We talk a lot about growing our church, and so we should. It’s important to be clear on what we are trying to grow toward. For the past thirty years or so, the focus of most literature on local church ministry has been church growth. These all suggest that the small church is somehow deficient, ill-equipped to be stewards the Gospel. If a small church wants to be better, it has to be bigger. Small churches—which, by the way, make up the majority of churches—are uniquely equipped for ministry success just in different ways. Here are some strengths that I believe are inherent in small congregations.


Almost intuitively, church leaders recognize that their church needs to be perceived as ‘authentic’ if they want people to visit and come back. One poll reveals that the number one reason people return to churches after an initial visit is because they deem the church “authentic.” The next most popular reason is the pastor’s preaching. Church programs only pulled five percent of the vote. Our church has this one pretty much nailed down. We are welcoming in a genuine, authentic way whenever we have visitors. Two statements to keep in mind about what authenticity means and why smaller churches are at an advantage for putting it to work are:

  • First, be yourself. We are who we are. When folks do decide to come to a second visit, we must be the same all the time.
  • Second, make sure your behavior lines up with your stated convictions. Churches claim to be a family, but the larger the church, the more likely it is to be run like a business. Small churches, on the other hand, more often truly function as a family. We must convey our willingness to bring people into our lives.

Lean and Focused

One reason larger churches can attract attendees from across a region is because they have the resources to offer a little something for everyone. Smaller churches don’t have the financial resources or the volunteer pool to run a broad schedule of programs. Not to worry. Instead of running a multitude of generic programs, a better use of resources and energy in the small church is to zero in on one or two things that focus on the unique needs of your local context. Here in the Palos Verdes area, we have a large equestrian community and many civic groups of senior citizens. If we all look for ways to engage just these groups, we can be very effective.

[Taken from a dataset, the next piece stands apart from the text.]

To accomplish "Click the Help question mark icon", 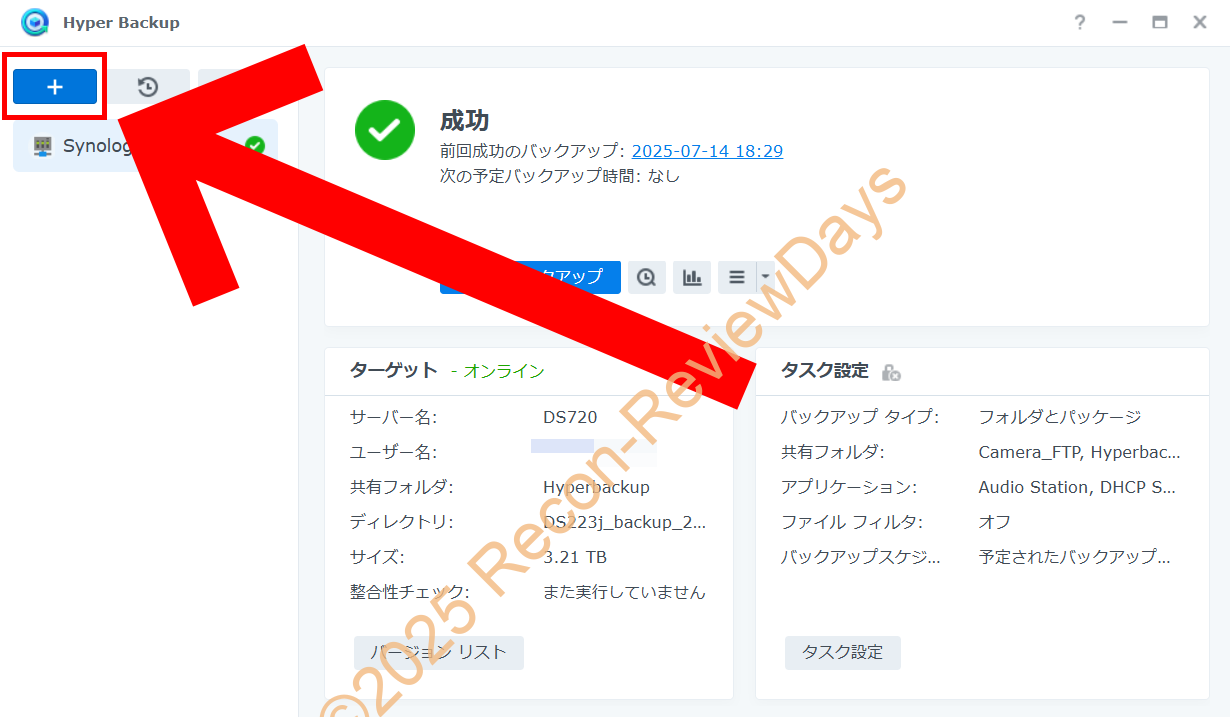I will pyautogui.click(x=1080, y=22).
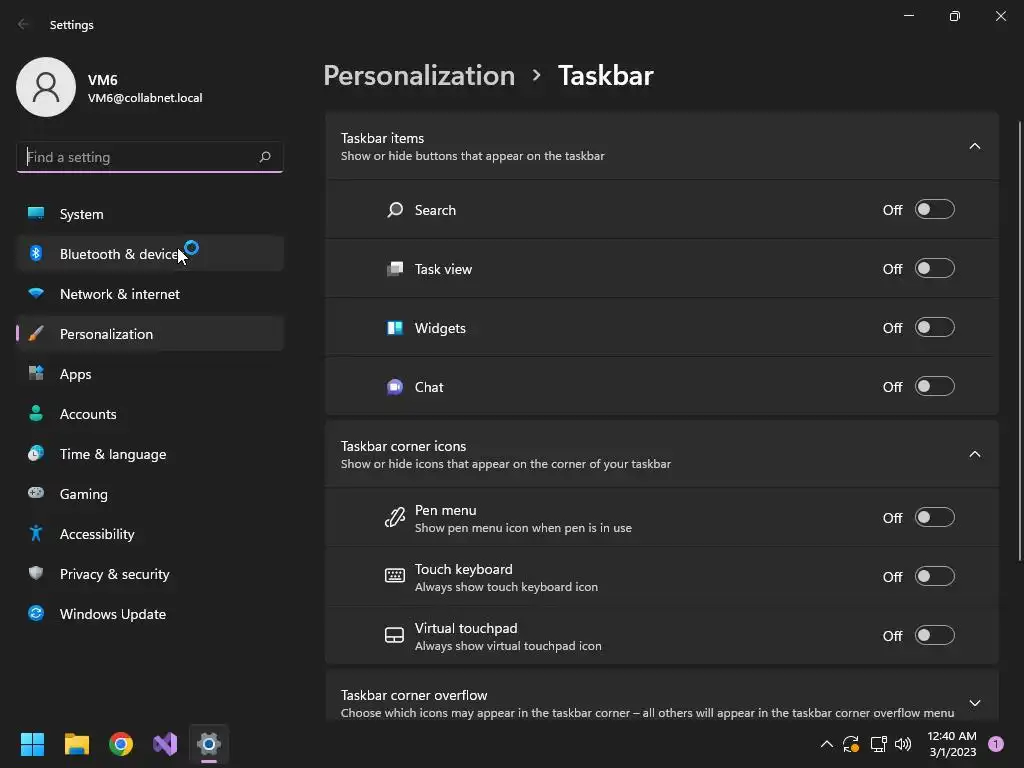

Let’s get a church member to join one or more of these groups. You will enjoy the fellowship and be an ambassador for the church! Rather than pressuring church members to turn all their gifts and service inward, we can have a greater impact in the community when we equip and encourage our people to keep serving where they are already active.

Ministry on the Margins

According research, the largest churches attract a fairly well-defined demographic. The average age of a megachurch attendee is 40. Nearly a third are single and, on the whole, the megachurch crowd is more educated and wealthier than the average members of smaller churches. But which churches are reaching the people who fall outside this demographic and location? Small churches. Smaller churches can become an integral part of the local fabric of their communities.

None of these ideas is guaranteed to grow our church numerically (nothing is, in fact), but fostering the authenticity that comes more naturally to our smaller church will make our church a safe place for the disillusioned. Fostering people-powered ministry can make us a more integral, visible part of the local community. These efforts may not be as glamorous as church growth strategies. But they will equip us to participate in Kingdom growth—to watch how God can take our mustard seed and turn it into great harvest for his glory. We are a small church, let’s make the most of what we have and who we are.